◆ Instructions for the task
Leave out all pictures. Extract exactly the lines from the one containing "Open the Pelanggan customer icon" through the end of the data.

◆ Records shown
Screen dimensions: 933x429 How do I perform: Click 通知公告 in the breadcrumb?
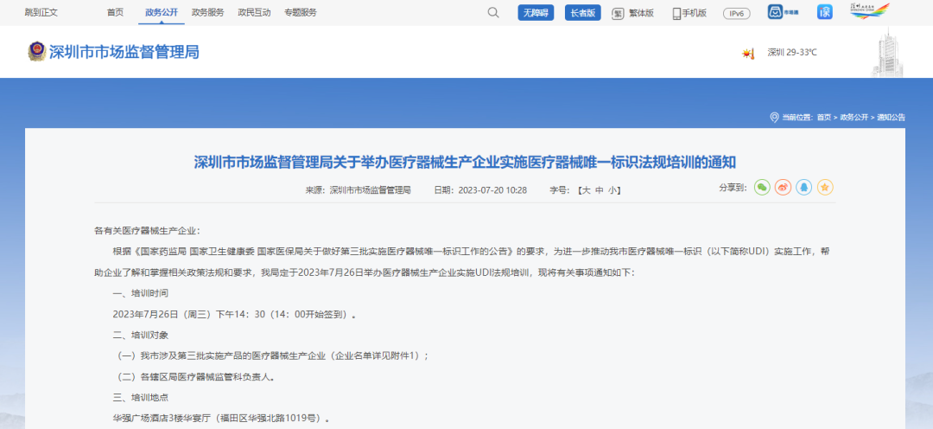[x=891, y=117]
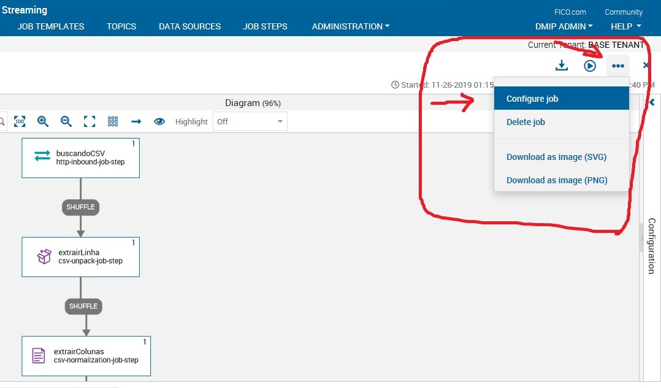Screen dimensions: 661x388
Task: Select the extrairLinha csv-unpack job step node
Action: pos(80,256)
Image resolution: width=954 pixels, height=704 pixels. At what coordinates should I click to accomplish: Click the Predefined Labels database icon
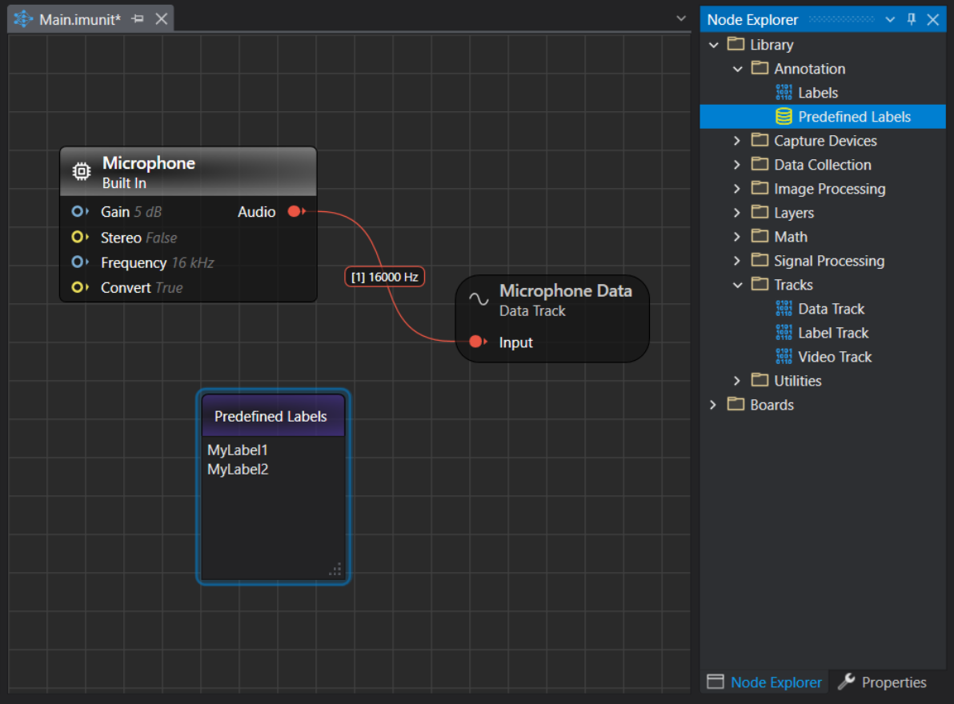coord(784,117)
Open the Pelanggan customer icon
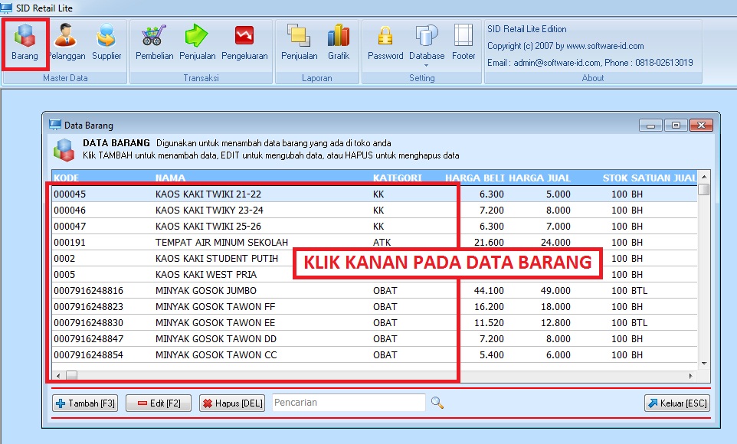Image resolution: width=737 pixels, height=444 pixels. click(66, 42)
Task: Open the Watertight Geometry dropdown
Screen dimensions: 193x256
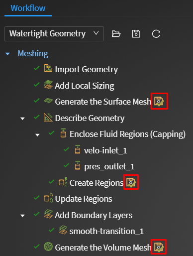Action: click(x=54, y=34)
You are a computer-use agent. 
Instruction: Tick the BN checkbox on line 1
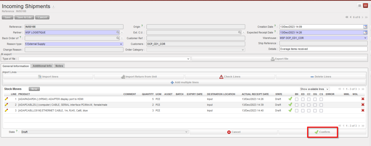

◆ Solution to this task
Open the Pelanggan customer icon
Image resolution: width=737 pixels, height=444 pixels. click(66, 42)
Task: Open the Watertight Geometry dropdown
Screen dimensions: 193x256
Action: click(x=54, y=34)
You are a computer-use agent. 
Instruction: Tick the BN checkbox on line 1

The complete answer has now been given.